El señor Tulkinghorn se retira a otra sala; suenan timbres, ruidos de pasos, primero lentos y después a la carrera; después, silencio. Por fin, Mercurio ruega al señor Tulkinghorn que vuelva.
—Ya está mejor —dice Sir Leicester, con un gesto al abogado para que se siente y siga leyendo ante él sólo—. Me he asustado mucho. Nunca había visto desmayarse a Milady.

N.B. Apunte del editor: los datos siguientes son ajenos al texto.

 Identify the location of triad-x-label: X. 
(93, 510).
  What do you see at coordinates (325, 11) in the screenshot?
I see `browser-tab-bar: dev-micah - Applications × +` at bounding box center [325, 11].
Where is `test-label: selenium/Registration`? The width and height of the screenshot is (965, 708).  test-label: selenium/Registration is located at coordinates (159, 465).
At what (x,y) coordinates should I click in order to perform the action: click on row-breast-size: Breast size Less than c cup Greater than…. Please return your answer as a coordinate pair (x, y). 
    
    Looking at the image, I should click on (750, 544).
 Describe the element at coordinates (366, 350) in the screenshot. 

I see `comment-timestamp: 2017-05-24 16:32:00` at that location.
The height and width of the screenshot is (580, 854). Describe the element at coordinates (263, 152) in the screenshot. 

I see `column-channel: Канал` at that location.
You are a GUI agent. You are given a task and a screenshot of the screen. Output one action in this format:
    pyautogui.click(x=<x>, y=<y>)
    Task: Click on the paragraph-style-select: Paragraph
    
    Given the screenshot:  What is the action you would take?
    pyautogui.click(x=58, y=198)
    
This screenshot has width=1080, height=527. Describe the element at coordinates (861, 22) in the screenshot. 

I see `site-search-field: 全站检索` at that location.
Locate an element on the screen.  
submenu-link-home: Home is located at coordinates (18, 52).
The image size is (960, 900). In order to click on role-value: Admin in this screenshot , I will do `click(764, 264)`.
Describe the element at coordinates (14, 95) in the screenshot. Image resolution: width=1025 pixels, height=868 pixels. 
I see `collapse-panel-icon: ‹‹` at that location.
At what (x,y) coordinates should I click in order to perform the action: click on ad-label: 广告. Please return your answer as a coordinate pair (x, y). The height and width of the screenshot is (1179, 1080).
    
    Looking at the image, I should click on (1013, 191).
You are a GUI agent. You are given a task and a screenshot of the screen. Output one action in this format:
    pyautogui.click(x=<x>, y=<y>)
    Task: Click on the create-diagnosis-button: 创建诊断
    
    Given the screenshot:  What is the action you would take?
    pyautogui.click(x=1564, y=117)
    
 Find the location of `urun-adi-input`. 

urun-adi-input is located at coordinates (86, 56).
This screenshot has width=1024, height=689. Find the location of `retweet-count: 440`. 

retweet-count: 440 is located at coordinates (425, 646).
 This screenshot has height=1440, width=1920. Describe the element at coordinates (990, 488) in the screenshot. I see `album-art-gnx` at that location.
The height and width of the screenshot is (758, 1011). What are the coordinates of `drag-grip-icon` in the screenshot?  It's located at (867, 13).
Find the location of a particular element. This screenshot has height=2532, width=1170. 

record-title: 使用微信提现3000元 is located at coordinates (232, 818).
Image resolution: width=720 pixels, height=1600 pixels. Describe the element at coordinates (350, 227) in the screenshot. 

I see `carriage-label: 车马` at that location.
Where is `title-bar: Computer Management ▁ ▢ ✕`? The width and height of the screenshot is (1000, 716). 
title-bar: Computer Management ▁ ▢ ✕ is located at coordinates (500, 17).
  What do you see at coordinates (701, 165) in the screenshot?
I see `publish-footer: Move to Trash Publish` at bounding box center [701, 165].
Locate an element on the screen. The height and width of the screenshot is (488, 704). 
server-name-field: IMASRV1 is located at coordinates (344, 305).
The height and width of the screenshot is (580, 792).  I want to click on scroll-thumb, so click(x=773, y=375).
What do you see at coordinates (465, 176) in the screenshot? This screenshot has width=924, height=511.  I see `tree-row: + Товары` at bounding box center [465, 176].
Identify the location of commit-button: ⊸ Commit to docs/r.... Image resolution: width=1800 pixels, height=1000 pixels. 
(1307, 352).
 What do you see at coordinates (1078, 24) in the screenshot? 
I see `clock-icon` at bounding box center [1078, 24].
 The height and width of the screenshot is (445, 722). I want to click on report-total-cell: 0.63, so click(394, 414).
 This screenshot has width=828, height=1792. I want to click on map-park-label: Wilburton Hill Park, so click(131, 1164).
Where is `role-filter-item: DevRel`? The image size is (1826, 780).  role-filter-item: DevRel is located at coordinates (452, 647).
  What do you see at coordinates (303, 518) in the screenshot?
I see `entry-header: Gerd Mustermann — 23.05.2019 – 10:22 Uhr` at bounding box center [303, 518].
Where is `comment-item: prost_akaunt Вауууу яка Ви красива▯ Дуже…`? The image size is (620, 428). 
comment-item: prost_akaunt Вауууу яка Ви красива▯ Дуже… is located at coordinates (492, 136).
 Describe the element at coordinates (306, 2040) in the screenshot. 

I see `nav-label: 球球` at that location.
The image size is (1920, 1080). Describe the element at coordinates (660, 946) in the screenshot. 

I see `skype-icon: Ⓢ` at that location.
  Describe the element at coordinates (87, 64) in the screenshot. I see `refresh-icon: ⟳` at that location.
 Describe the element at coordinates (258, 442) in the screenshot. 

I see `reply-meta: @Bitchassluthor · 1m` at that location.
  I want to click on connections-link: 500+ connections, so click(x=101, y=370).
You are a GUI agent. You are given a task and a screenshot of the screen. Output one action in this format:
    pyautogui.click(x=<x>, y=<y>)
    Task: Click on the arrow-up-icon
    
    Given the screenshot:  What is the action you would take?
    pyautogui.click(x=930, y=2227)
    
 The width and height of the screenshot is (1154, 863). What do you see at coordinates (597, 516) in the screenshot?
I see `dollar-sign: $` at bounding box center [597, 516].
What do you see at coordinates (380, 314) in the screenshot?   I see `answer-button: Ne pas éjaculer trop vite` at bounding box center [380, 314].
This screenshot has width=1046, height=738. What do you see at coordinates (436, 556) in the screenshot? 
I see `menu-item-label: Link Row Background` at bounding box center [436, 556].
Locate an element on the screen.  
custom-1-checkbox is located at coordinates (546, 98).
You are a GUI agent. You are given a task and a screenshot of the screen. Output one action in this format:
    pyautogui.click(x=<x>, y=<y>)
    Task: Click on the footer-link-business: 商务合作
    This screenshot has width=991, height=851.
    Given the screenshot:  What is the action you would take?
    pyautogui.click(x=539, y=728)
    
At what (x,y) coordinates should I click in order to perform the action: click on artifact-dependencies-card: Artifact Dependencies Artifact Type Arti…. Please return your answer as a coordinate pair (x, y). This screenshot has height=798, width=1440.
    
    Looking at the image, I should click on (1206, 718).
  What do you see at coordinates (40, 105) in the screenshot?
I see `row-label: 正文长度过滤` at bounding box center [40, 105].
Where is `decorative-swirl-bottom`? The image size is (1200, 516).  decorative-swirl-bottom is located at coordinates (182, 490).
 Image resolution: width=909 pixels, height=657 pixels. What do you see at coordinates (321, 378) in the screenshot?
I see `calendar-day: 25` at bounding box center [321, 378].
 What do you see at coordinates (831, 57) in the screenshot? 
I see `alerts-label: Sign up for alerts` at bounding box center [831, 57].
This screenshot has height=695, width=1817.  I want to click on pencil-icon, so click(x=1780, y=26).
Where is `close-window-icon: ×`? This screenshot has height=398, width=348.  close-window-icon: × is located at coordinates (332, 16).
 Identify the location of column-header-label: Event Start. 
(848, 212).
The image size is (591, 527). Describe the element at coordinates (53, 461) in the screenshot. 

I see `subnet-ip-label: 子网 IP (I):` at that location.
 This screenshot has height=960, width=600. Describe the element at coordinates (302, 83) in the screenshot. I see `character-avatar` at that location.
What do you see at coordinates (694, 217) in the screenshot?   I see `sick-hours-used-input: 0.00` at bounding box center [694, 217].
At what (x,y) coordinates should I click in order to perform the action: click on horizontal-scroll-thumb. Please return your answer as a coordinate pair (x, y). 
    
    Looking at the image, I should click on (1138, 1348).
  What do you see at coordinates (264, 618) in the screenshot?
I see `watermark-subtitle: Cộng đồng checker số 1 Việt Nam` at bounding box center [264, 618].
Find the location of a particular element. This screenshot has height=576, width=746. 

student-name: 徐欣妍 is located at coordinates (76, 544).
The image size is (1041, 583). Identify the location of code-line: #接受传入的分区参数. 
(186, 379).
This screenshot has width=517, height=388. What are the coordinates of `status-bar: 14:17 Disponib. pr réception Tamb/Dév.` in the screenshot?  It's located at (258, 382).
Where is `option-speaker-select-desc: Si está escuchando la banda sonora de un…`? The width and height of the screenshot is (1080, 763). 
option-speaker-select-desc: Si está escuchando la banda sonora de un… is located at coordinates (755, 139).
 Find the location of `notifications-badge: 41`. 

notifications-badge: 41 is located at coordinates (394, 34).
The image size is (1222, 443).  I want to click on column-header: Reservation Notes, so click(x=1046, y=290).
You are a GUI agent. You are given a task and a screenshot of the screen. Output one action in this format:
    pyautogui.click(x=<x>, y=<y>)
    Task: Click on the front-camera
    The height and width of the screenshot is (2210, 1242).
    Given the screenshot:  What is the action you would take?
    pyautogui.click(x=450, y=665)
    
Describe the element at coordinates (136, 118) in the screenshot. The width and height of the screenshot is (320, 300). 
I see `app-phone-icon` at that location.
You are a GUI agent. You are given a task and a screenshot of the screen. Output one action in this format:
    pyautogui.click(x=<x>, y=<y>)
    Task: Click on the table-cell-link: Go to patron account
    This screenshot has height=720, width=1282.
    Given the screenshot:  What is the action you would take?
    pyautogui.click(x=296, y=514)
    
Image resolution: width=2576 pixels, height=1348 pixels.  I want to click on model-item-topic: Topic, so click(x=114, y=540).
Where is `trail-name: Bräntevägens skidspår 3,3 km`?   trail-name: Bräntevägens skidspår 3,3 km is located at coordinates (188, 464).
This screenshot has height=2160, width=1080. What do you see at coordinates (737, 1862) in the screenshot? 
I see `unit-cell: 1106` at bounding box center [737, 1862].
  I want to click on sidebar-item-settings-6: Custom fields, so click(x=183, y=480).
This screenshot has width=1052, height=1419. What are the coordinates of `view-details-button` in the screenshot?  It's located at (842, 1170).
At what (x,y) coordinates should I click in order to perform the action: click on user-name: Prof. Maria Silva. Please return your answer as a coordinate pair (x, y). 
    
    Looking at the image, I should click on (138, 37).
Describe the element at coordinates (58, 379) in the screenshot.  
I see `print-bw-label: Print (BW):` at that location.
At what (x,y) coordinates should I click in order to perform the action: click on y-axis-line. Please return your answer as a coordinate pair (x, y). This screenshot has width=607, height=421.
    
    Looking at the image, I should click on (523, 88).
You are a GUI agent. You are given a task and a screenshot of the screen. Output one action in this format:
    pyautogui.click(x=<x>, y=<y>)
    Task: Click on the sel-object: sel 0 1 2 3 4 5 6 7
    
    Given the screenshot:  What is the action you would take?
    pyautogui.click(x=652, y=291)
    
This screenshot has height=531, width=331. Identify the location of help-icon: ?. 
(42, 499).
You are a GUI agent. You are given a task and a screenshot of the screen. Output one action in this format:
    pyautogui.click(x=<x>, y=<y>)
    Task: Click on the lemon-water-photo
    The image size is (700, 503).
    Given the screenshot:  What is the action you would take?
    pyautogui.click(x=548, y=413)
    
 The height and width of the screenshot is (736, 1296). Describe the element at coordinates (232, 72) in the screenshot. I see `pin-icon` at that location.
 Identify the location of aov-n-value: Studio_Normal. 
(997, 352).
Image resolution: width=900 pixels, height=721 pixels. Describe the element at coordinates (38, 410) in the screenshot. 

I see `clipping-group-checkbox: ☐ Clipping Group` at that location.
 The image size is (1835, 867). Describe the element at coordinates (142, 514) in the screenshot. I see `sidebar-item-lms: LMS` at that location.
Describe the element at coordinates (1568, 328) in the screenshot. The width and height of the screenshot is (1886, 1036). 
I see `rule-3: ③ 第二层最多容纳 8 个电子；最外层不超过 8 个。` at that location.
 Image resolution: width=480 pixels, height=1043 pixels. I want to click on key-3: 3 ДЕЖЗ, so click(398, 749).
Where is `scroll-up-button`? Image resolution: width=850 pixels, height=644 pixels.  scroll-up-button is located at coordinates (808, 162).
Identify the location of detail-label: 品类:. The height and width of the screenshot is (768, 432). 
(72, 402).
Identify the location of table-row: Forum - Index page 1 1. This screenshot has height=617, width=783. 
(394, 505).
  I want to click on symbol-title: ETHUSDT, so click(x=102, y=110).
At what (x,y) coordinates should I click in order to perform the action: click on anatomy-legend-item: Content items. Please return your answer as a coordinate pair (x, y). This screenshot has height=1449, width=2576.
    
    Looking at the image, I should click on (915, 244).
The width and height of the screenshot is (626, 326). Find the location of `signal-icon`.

Pero hace un tiempo terrible, y la verdad es que se ha muerto de aburrimiento en nuestra residencia de Lincolnshire.
Me resulta muy difícil empezar a escribir mi parte de estas páginas, pues sé que no soy lista. Siempre lo he sabido. Recuerdo que cuando era muy pequeña solía decirle a mi muñequita, cuando nos quedábamos a solas:
«Vamos, Muñequita, sabes perfectamente que no soy muy lista, y tienes que ser buena y tener paciencia conmigo!». Y ella se quedaba sentadita en una gran butaca, con la tez tan bonita y los labios sonrosados, contemplándome, o más bien contemplando la nada, mientras yo me ocupaba en mis labores y le contaba cada uno de mis secretos.
¡Cuánto quería yo a aquella muñeca! Entonces era yo tan tímida que apenas me atrevía a abrir la boca, y jamás me atrevía a revelar mis pensamientos ante nadie, más que ella. Casi me echo a llorar cuando recuerdo cómo me tranquilizaba, al volver de la escuela, el subir corriendo las escaleras hasta mi habitación y exclamar: «¡Ay, muñequita fiel; ya sabía yo que me estarías esperando!», y luego me sentaba en el suelo, apoyada en el brazo de su butacón, y le decía todo lo que había visto desde que nos separamos. Yo siempre había sido muy observadora —¡aunque no muy viva, eso no!—, una observadora silenciosa de lo que pasaba ante mí, y solía pensar que me gustaría comprenderlo todo mejor. No es que sea de comprensión muy rápida. Cuando quiero muchísimo a alguien, parece que comprendo mejor. Pero también es posible que eso sea una vanidad mía.
Desde mis primeros recuerdos, quien me crió fue mi madrina, igual que a algunas de las princesas de los cuentos de hadas, sólo que yo no era nada encantadora. ¡Mi madrina era una mujer buenísima! Iba a la iglesia tres veces todos los domingos, y a las oraciones de la mañana los miércoles y los viernes, y a los sermones cuando los había, y no fallaba nunca. Era hermosa, y si alguna vez hubiera sonreído (pensaba yo entonces), hubiera sido como un ángel, pero nunca sonreía. Siempre estaba muy seria, y era muy estricta. A mí me parecía que como ella era tan buena, la maldad de los otros le hacía pasarse la vida con el ceño fruncido. Me sentía tan diferente de ella, incluso si se tienen en cuenta todas las diferencias que hay entre una niña y una mujer; me sentía tan pobre, tan insignificante, que nunca podía actuar con naturalidad ante ella; no, ni siquiera podía quererla como yo hubiera deseado. Me sentía muy triste al pensar lo buena que era ella y lo indigna de ella que era yo, y solía confiar ardientemente en que más adelante tendría yo mejor corazón, y hablaba mucho de eso con mi querida Muñequita, pero nunca quise a mi madrina como hubiera debido quererla, y como creía que debía quererla si yo hubiera sido una niña más buena.